> **Available data**:
——
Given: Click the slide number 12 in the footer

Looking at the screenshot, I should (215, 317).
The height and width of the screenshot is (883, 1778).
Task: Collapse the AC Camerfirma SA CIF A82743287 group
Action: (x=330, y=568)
——
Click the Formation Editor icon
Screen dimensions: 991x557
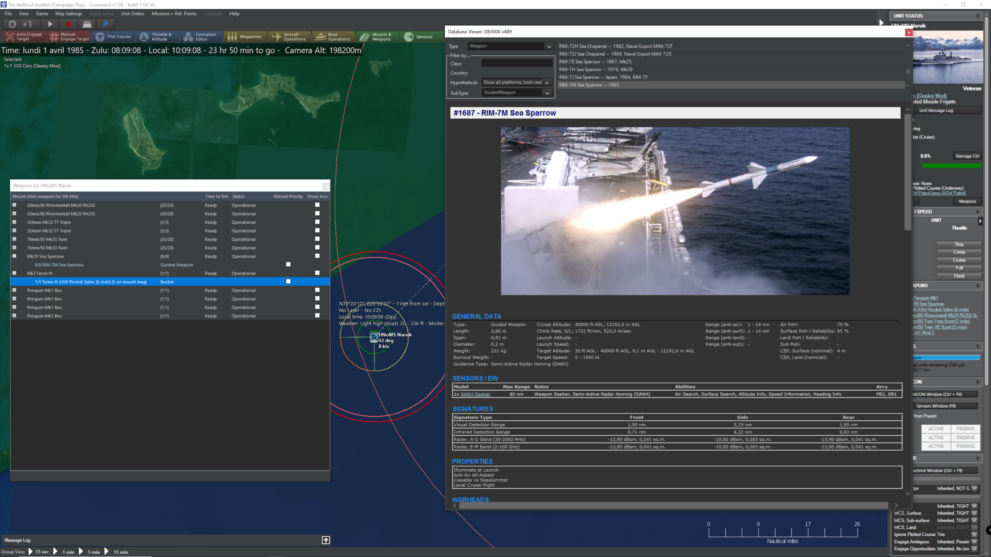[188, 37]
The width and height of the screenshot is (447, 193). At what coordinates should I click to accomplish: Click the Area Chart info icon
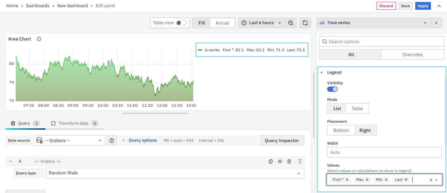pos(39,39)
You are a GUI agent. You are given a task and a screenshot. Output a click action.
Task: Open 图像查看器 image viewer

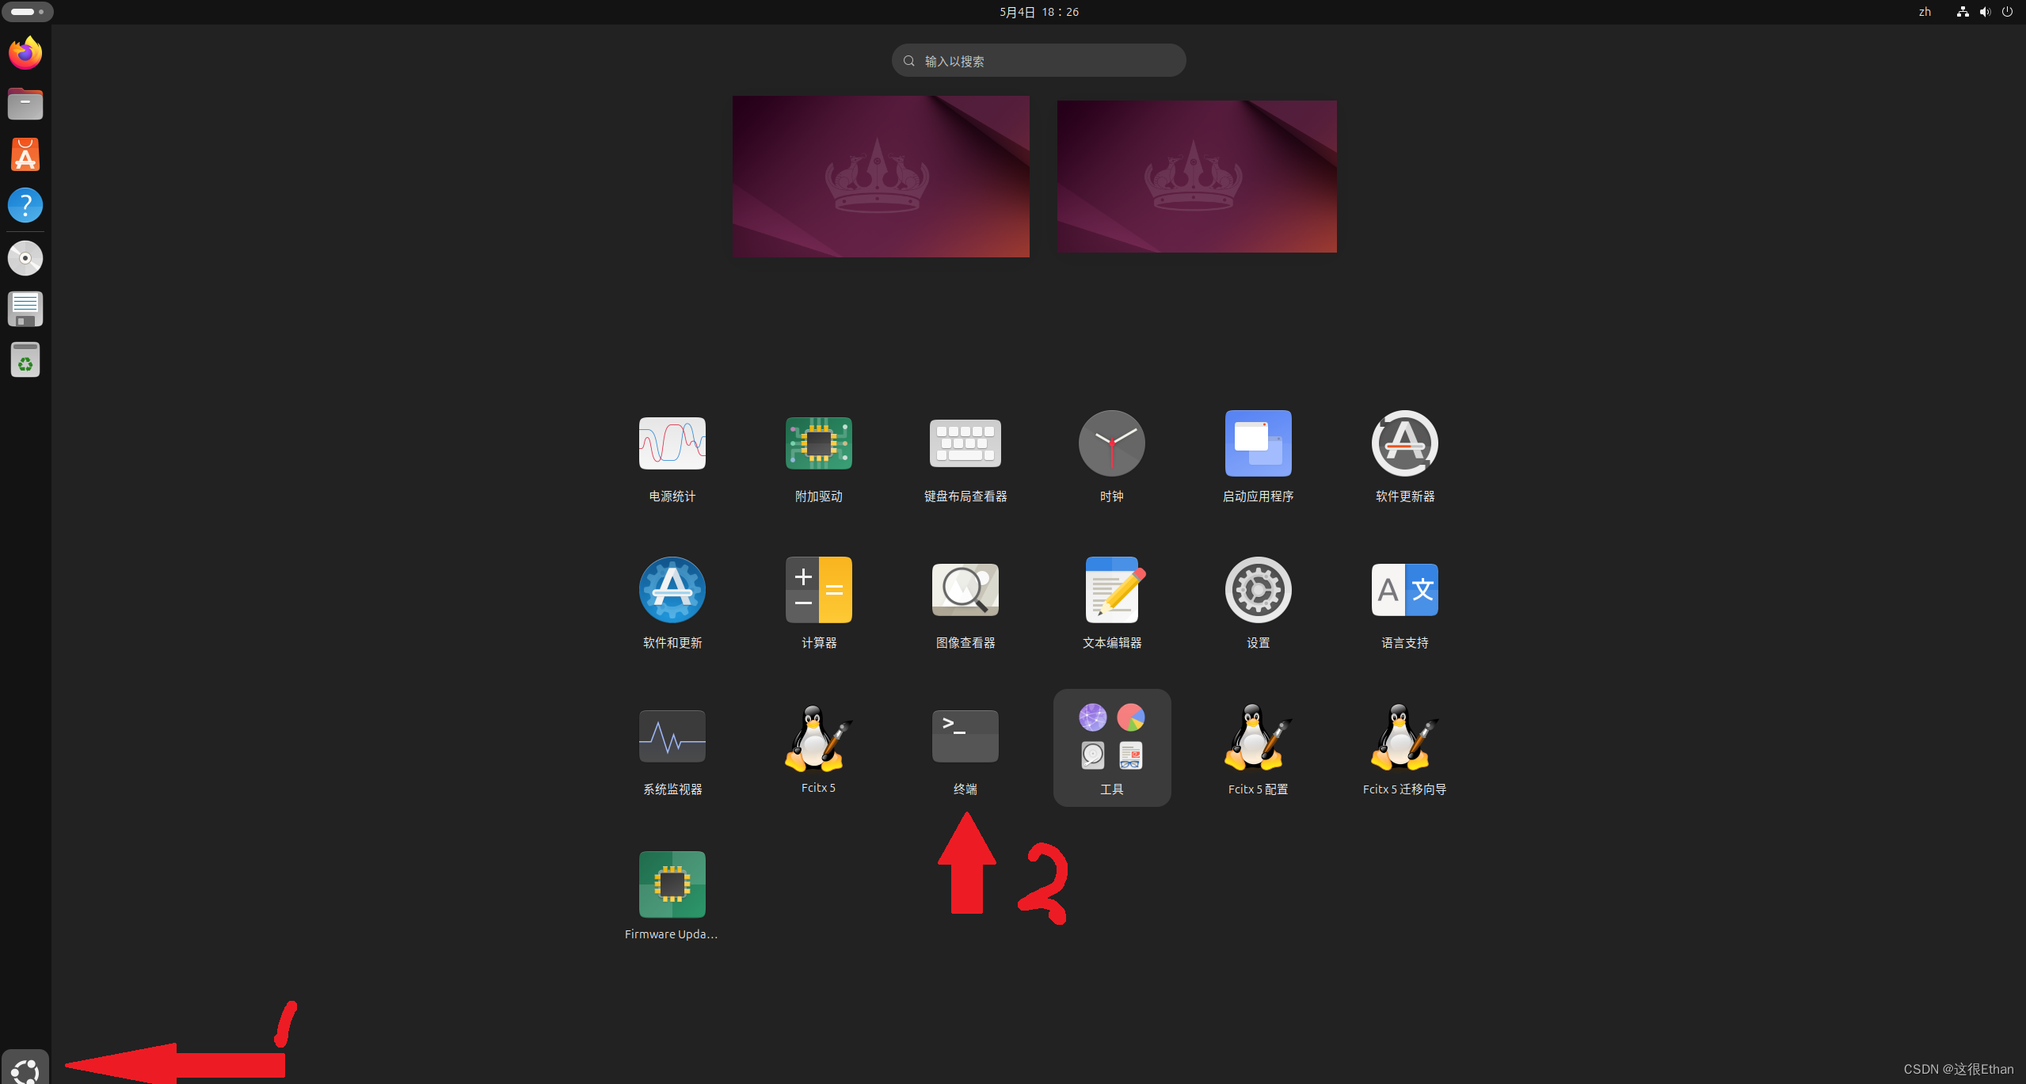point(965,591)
——
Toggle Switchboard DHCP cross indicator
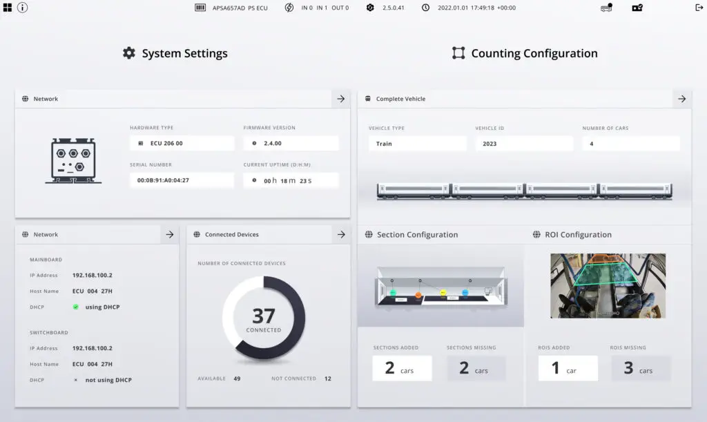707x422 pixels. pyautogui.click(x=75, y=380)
——
> **Given exercise**:
Swap "screenshot" for "screen image" throughout the stretch of records from the line containing "Click the Formation Editor icon" through the line containing "point(965,591)", and reproduce those lines with no other change. Leave the pictures out of your answer.

> **Solution to this problem**:
Click the Formation Editor icon
Screen dimensions: 991x557
[188, 37]
The width and height of the screen image is (447, 193). At what coordinates should I click to accomplish: Click the Area Chart info icon
pos(39,39)
You are a GUI agent. You are given a task and a screen image. Output a click action.
Task: Open 图像查看器 image viewer

point(965,591)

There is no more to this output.